Przejdźmy jednak do wizualizacji „Moskwa”.
Oto dwa z trzech modułów. Moduł RER nie został dopuszczony do wdrożenia z oczywistego powodu. Obecność dziennikarzy. Jest to całkiem zrozumiałe i uzasadnione, nikt nie anulował tajemnicy.
Ogólnie rzecz biorąc, w przeciwieństwie do tej samej „Krasukhi”, „Moskwa” nie wygląda tak epicko. Nie ma automatycznie rozmieszczanej anteny i innych efektów specjalnych. A samochody trudno odróżnić od innych. Kung jest jak kung.
Elektrownia. Skomplikowany żołądek, jeśli wolisz.
Moduł sterowania jest w trakcie wdrażania.
Ogólnie wszystko wygląda raczej skromnie i nieprzyjemnie. Może nawet nudne, w porównaniu z samą „Krasuhą”, jeśli nie znasz istoty.
Nogi hydrauliczne. Za ich pomocą moduł może stanąć na ziemi, samochód odjeżdża spod niego i odjeżdża 30-100 metrów w bok. Na przykład w najbliższym wąwozie. Niemiła niespodzianka dla potencjalnego przeciwnika, jeśli zamierza wystrzelić rakietę, skupiając się na cieple resztkowym silnika.
A jeśli weźmiemy pod uwagę fakt, że Moskwa pracuje pasywnie, czyli zgodnie z odbieranym sygnałem, lub zgodnie z danymi odbieranymi z innych stacji, to możemy powiedzieć, że jest to zupełnie niewidoczny punkt kontrolny.
Wchodzimy do środka.
Tam też brakowało wielu rzeczy w zestawie i jest super, inaczej po prostu nie wpuściliby nas do środka. Towarzyszący nam oficer dokładnie obejrzał „podroby” i pozwolił na filmowanie. Ale nie na długo, bo w końcu będziemy musieli przyjechać z serwisu testowego, a i tak założyć brakujący.
Mini hozblok.
Sekcja komunikacji. Nie zdziw się obecnością radia samochodowego, nie służy ono rozrywce w kalkulacji. Chociaż możesz słuchać muzyki, podstawowe przeznaczenie odbiornika radiowego FM jest nieco inne.

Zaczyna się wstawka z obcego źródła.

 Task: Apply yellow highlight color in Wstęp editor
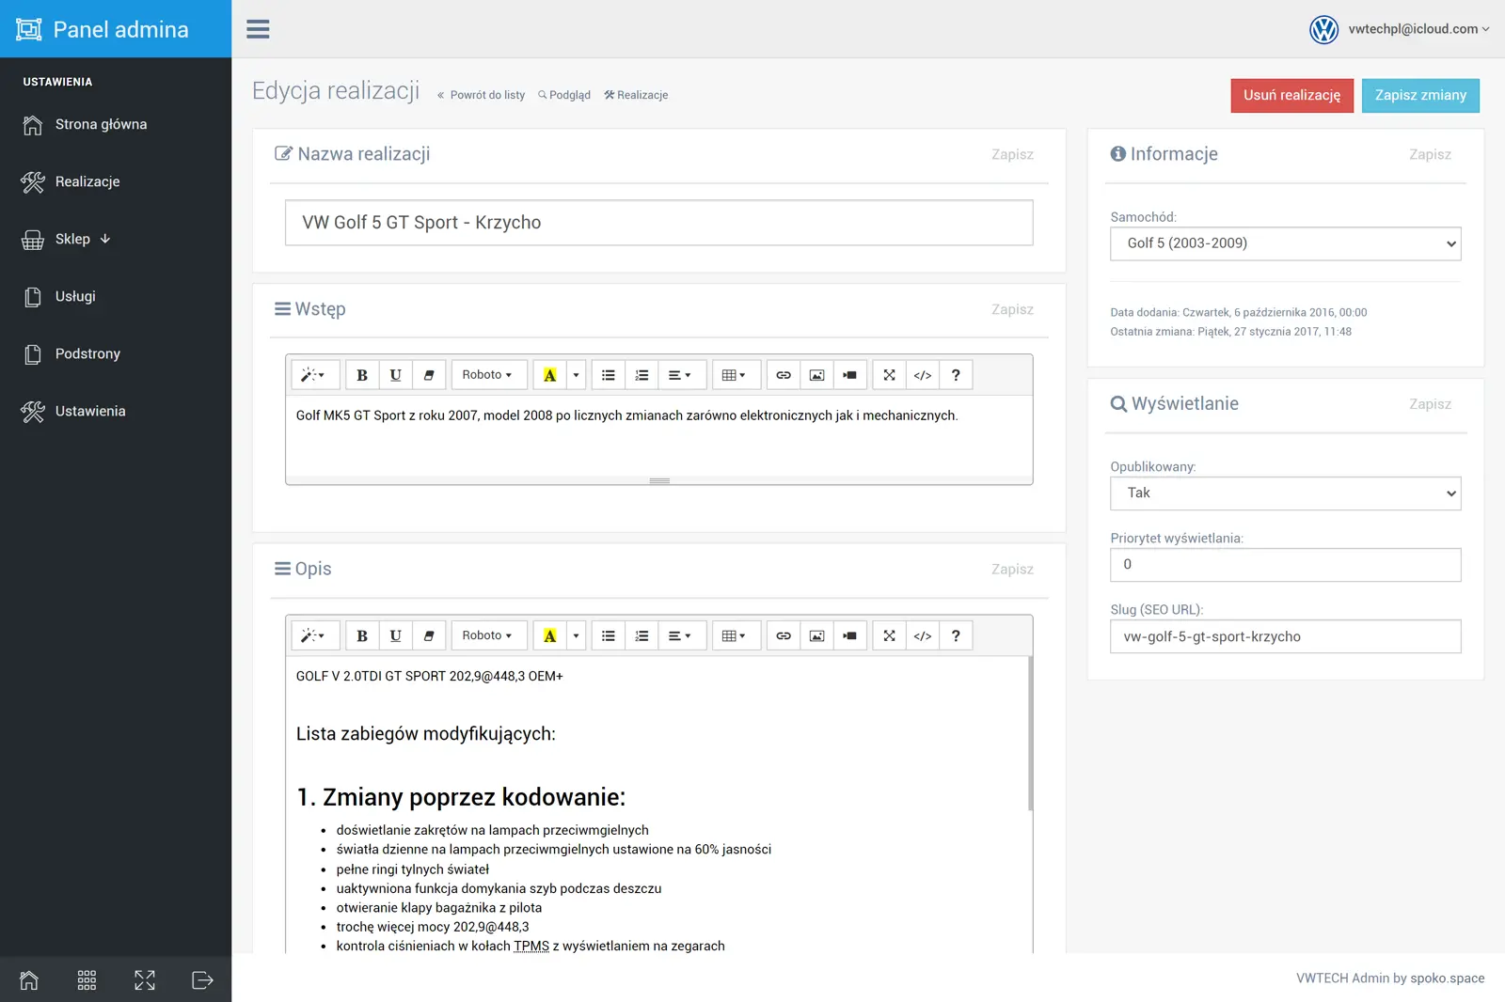pyautogui.click(x=550, y=375)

Tak wyglądają miejsca pracy operatorów. Nawiasem mówiąc, krzesła są bardzo wygodne, z regulowanymi oparciami i podłokietnikami, miękkie. Wypróbowałem to. Tylko nie mogłem zrobić zdjęcia, nie wchodziły do obiektywu, bo były przyspawane do podłogi. Ale - obracają się wokół własnej osi.
Ogólnie wszystko jest zrobione całkiem fajnie, bez zwykłego wojskowego minimalizmu. Gładkie rogi, gładkie powierzchnie. Chociaż z przyzwyczajenia jest o co walić głową.
Towarzysz kapitan powiedział, że wszystko, od śruby do monitora, jest produkcji krajowej. Monica wychowała się w Petersburgu. Oczywiście jako system operacyjny, a nie „Windows”. Coś prostszego i nie bojącego się wirusów i innych problemów.
Oto mała wycieczka. I miło wiedzieć, że „Moskwa” nie jest jutrem dla naszych oddziałów walki elektronicznej. To już dzisiaj.